There was, as you can imagine, a certain clubiness about the superstars. By definition they’d something–high-end competitive sport–in common, and they all looked, moved, and talked like top-end athletes. They’d a lot of talent and a lot of testosterone, and of course they were enjoined by the Superstars experience. The producers were at pains to articulate the collegiate nature of the programme, and of organized sport in general. Because the luddite English had never been subject to anything even remotely resembling ideology, they’d never learned to take sports seriously. They took sports hooliganism quite seriously, but that was another matter entirely. 

Their diet was poor, their playing fields were being sold off, and so one way or another they (we) were increasing sedentary and increasingly podgy. The idea, therefore, was to encourage them (us) to participate in sports through a government initiative named “Sport For All”. It was borrowed loosely from the more enlightened Eastern European countries and, because the BBC was a public service broadcaster, the more articulate superstars were enlisted to promote it. 

Those doing the promoting didn’t include the funny Dutch guy with the funny Dutch head, the funny Dutch body, and the funny Dutch name because he never spoke on camera. He didn’t say anything and, beyond smiling a lot and looking a bit gormless, couldn’t do anything. He couldn’t kick a ball or shoot a pistol, and he sure as hell couldn’t paddle a canoe. He couldn’t beat his way out of a wet paper bag because he was the opposite of a superstar. He was supershit.   

Photo: Cor Vos

I told my dad I could probably beat the Dutch guy on my 10-speed Falcon, but for some reason he said he thought that highly unlikely.

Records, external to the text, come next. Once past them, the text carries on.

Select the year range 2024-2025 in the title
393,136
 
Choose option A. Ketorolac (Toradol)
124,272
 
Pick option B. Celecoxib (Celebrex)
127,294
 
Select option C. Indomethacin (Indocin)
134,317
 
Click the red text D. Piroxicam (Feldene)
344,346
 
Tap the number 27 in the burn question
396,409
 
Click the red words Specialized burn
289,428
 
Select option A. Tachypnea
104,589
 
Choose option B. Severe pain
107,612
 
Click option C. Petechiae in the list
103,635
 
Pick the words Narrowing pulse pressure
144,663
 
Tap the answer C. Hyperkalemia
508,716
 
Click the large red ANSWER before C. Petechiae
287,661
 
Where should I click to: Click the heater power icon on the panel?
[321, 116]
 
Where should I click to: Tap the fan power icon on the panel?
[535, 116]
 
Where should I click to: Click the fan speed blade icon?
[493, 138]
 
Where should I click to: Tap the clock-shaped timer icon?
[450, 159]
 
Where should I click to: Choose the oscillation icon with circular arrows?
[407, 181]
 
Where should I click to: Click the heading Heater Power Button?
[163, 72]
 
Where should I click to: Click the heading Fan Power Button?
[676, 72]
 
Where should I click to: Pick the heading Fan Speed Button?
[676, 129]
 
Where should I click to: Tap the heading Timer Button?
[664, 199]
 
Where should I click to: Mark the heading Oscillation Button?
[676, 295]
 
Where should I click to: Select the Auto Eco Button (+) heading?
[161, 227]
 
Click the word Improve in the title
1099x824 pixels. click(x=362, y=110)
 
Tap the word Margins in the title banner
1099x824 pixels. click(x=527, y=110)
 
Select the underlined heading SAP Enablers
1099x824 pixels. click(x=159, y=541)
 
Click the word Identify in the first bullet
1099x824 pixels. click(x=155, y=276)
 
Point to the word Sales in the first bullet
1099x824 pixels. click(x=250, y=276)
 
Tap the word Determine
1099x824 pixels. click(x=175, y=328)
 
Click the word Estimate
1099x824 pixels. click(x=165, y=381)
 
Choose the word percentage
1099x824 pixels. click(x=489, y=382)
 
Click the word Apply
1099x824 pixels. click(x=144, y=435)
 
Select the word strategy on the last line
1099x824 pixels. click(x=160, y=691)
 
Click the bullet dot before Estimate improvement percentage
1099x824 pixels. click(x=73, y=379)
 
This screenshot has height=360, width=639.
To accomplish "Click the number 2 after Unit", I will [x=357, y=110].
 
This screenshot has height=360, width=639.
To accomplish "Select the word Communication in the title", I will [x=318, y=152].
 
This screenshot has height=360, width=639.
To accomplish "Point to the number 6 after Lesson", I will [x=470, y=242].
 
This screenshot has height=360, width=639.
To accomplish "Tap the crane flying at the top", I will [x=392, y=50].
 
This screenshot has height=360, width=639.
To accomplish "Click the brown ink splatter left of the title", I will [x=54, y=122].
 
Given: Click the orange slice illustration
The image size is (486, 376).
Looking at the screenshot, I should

I said, “Yes but he’s rubbish at everything!” but my dad said, “Cycling’s not like other sports”. He’d raced, my dad, so I invited him, as politely as I knew how, to explain. He couldn’t, and so that was just another example of my being 14 and his knowing absolutely nothing about absolutely anything…

My dad had always wanted to ride the Alpe, and in 2014 he was over at mine while the Tour was on. We decided to do it the morning of the stage, so we got up bright and early and set off. We rolled along the bottom, and tried to stay together as best we could when we hit the climb proper. When we passed turn 16, I saw the sign, and I saw my dad looking at it as well. The sign said 



and I was going to ask if he remem…

The problem was there were people all over the road now, and I couldn’t shout to him and couldn’t reach him. We lost sight of each other, just as we’d known we would, but that was fine. When he rang me, I told him I’d had to climb off at Dutch Corner, because it was absolute pandemonium. He said he’d had to climb off as well, and that he’d had no idea there would be quite so many of them. He told me to stay put, and that he’d come and find me.

He came and found me, and he had a fantastic afternoon at the Tour. There were people from France there, and Denmark and Portugal and of course Holland. While we were waiting for Moser and Riblon to come up ,I asked him if he remembered Superstars, but he said he didn’t and carried on chatting to a couple from Utrecht. He was never much for sitting in front of the TV, my dad. 

It was the last proper ride we did together and, for now at least, the best ride we ever did together.